While those plants have a long way to run, Pilbara iron ore grades are not as compatible with modern smelting methods to make “greener”, less carbon-intensive steel. Steelmakers across Asia, including Baowu and Mitsui, have set decarbonisation targets and committed to net zero by 2050 as the sector has pushed to reduce emissions.
Andrew Forrest, the billionaire behind Pilbara iron ore miner Fortescue, has warned Australian iron ore producers to adapt. “If the Pilbara refuses to change, it will lose its relevance,” he told the Financial Times while on a trip to Beijing.
Forrest pointed to Guinea’s Simandou mine, also controlled by Rio and Chinese companies, as a source of higher quality iron ore that steelmakers will need.
Some in Australia have dubbed Simandou, which will officially open in November, a “Pilbara killer” for its potential effect on Australian output.
“You’re standing in front of a freight train,” Forrest said of Australia’s iron ore industry.

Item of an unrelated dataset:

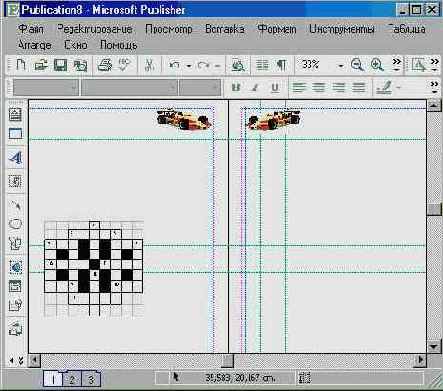Go to page 2 in the page navigator
The width and height of the screenshot is (443, 391).
click(72, 379)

Still Pilbara will remain far more significant to the iron ore market than Simandou, which will produce 60mn tonnes a year by 2028 and has the potential for 150mn tonnes annually. That is a fraction of the 866mn tonnes exported from Western Australia last year.

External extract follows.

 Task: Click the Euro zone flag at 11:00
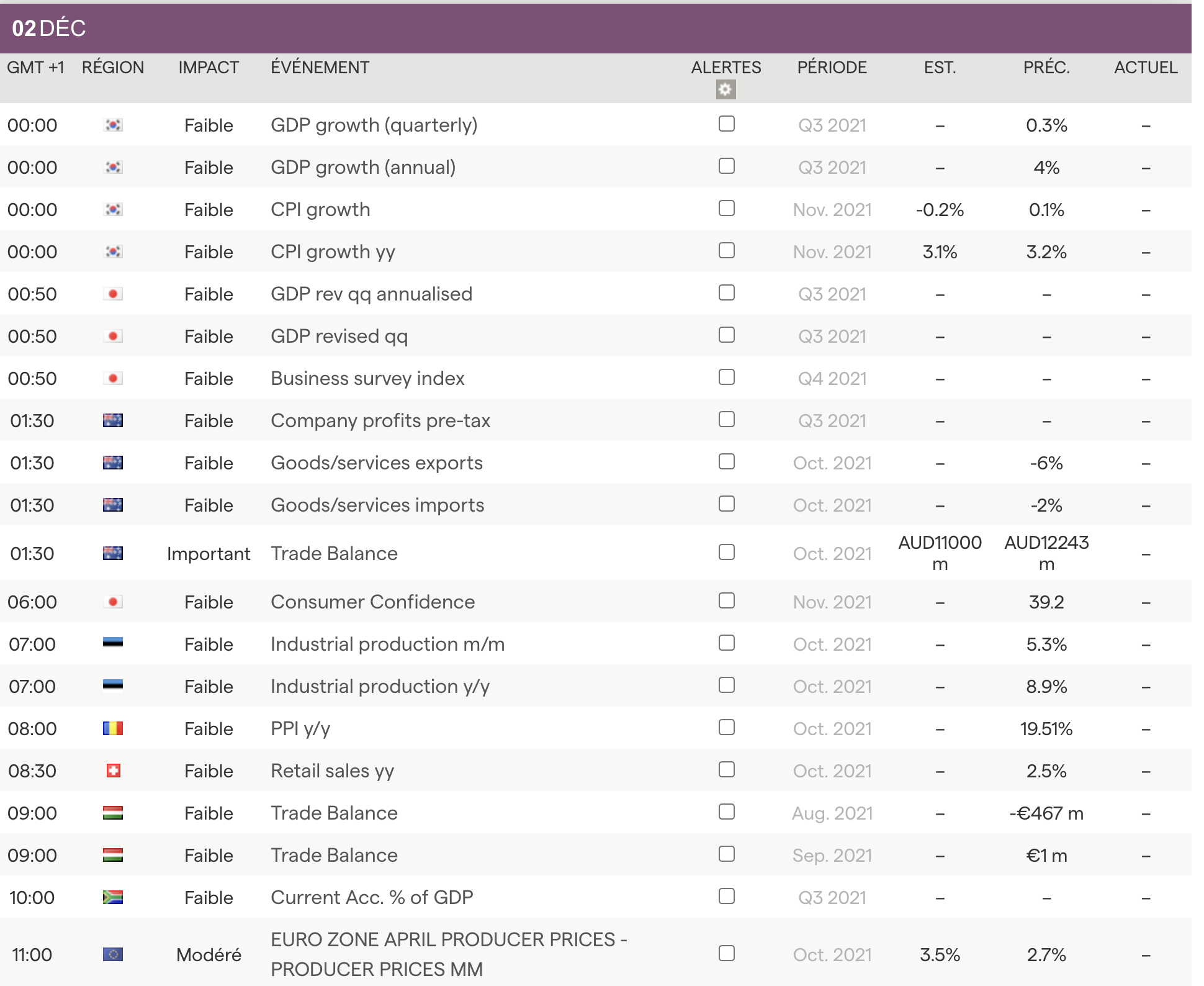[113, 954]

Simon Trott, speaking at Western Range prior to becoming Rio’s chief executive, dismissed any concerns over his company’s commitment to the Pilbara, where Rio intends to invest more than A$20bn ($13bn) over the next five years.
“It’s not going to be some Mad Max-style wasteland . . . we’re going to be in the Pilbara for decades to come but we have got to do the work,” he told the Financial Times of the need to adapt.

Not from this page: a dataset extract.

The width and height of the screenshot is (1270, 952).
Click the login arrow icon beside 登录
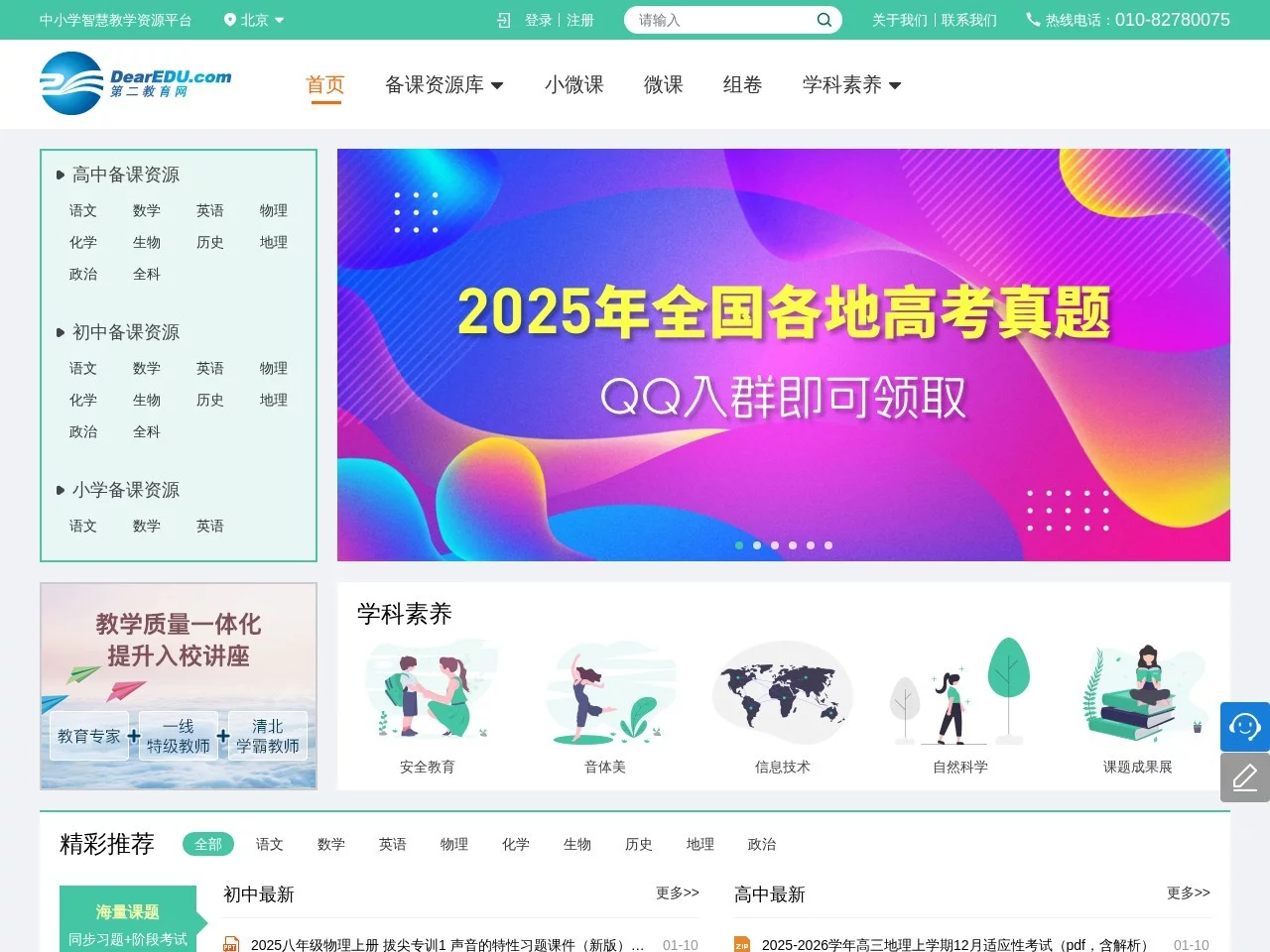(x=503, y=20)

In October Rio unveiled its latest investment in the Pilbara when it revealed a A$1.1bn expansion of its West Angelas iron ore mine alongside its Japanese partners Mitsui and Nippon Steel, a further sign of commitment to the region.
There are emerging signs of caution, however, as the outlook for iron ore has weakened. BHP, which produced a record 290mn tonnes of Pilbara iron ore last year, has lowered its long-held target of 330mn tonnes as it tilts investment towards copper and potash. It now expects to produce 305mn tonnes a year from 2028.
Chief executive Mike Henry said that, with Simandou coming on line, and Chinese steel production set to plateau, further investment depended on the market outlook.
“Can the market bear another circa 25mn tonnes per annum, and what would the impact of those tonnes be in the market? We’re not feeling an urgency around pulling the trigger on that growth,” he said on an analyst call in August.
Some Australian policymakers say the country should use renewable energy such as hydrogen to produce more of its own “green” steel.
Guy Debelle, a former deputy governor of the Reserve Bank of Australia and Fortescue executive, said Australia was in danger of getting “its lunch cut” by other regions if it did not adapt.
“We’ve got the opportunity, we should seize it. The underlying demand for steel is going to be there,” he said.
A number of companies along with state and federal governments have subsidised the creation of a pilot electric smelting furnace in Western Australia to test technologies and methods to use lower grade Pilbara iron ore in modern steel furnaces. Meanwhile Fortescue has established a “green energy hub” in the Pilbara to trial hydrogen-fuelled electric furnace technology.
Yet the largest miners have not fully bought into a vision of transitioning away from simply digging and shipping iron ore. Geraldine Slattery, BHP’s head of Australia, said producing steel in Australia costs twice as much as in China or the Middle East. Australia and its miners should instead secure a position as a “world beater in upstream production”, she said during a trip to China this year.
Fiona Haslam-McKenzie, an academic with the University of Western Australia, said the beauty of Pilbara iron ore has been its low cost to exploit. “You dig it, put it on a train and ship it,” she said.
Now, she said, Australia needed to consider other drivers of growth, even if the returns of investment were not as compelling. “We need to adapt to a post-iron ore world,” she said.